-- EXERCISE PASSAGE follows --

The adoption of e-commerce has created a transparent market wherein a brand cannot be sold at differential prices or discounts across channels. And, it will not be long before online players start targeting market share rather than grow the market. But where Indian brands underestimate themselves is their ability to adapt to trends, and to bounce back, says Jaydeep Shetty.


Liberalisation made its advent on Indian shores 25 years ago, and 45 per cent of Indians now are under the age of 30. Little wonder then that most youngsters today don' t find foreign brands alien to their lifestyles as some of us old fogeys arguably do. In the last three decades, there has been a plethora of fashion and lifestyle brands that have met with different fates. In many cases, the respective destinies were written the moment they boarded their flights to India.


The reasons for the success or failure have been the same: choice of location,choice of local partner, ability to adapt to Indians, the arrogance or temerity of brand leaders, and the pricing of the product.


Recent forays by foreign entrants into the women's fashion segment have found that success is a low-hanging fruit, and the reason for this has been the sweet rental deals with malls, equivalent global pricing models, and a younger post-liberalisation demographic.

-- EXERCISE PASSAGE concluded --

TASK LIST
**a)** In the article on brands in India, what share of Indians are now under the age of 30?
**b)** Reproduce the stretch of the article on brands in India from "The adoption of" through "flights to India.".

-- INFORMATION SHOWN follows --

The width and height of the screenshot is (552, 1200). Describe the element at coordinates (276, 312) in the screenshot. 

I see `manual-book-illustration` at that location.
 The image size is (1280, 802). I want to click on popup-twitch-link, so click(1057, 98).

-- INFORMATION SHOWN concluded --

WRITTEN RESPONSES
**a)** 45 per cent

**b)**
The adoption of e-commerce has created a transparent market wherein a brand cannot be sold at differential prices or discounts across channels. And, it will not be long before online players start targeting market share rather than grow the market. But where Indian brands underestimate themselves is their ability to adapt to trends, and to bounce back, says Jaydeep Shetty.


Liberalisation made its advent on Indian shores 25 years ago, and 45 per cent of Indians now are under the age of 30. Little wonder then that most youngsters today don' t find foreign brands alien to their lifestyles as some of us old fogeys arguably do. In the last three decades, there has been a plethora of fashion and lifestyle brands that have met with different fates. In many cases, the respective destinies were written the moment they boarded their flights to India.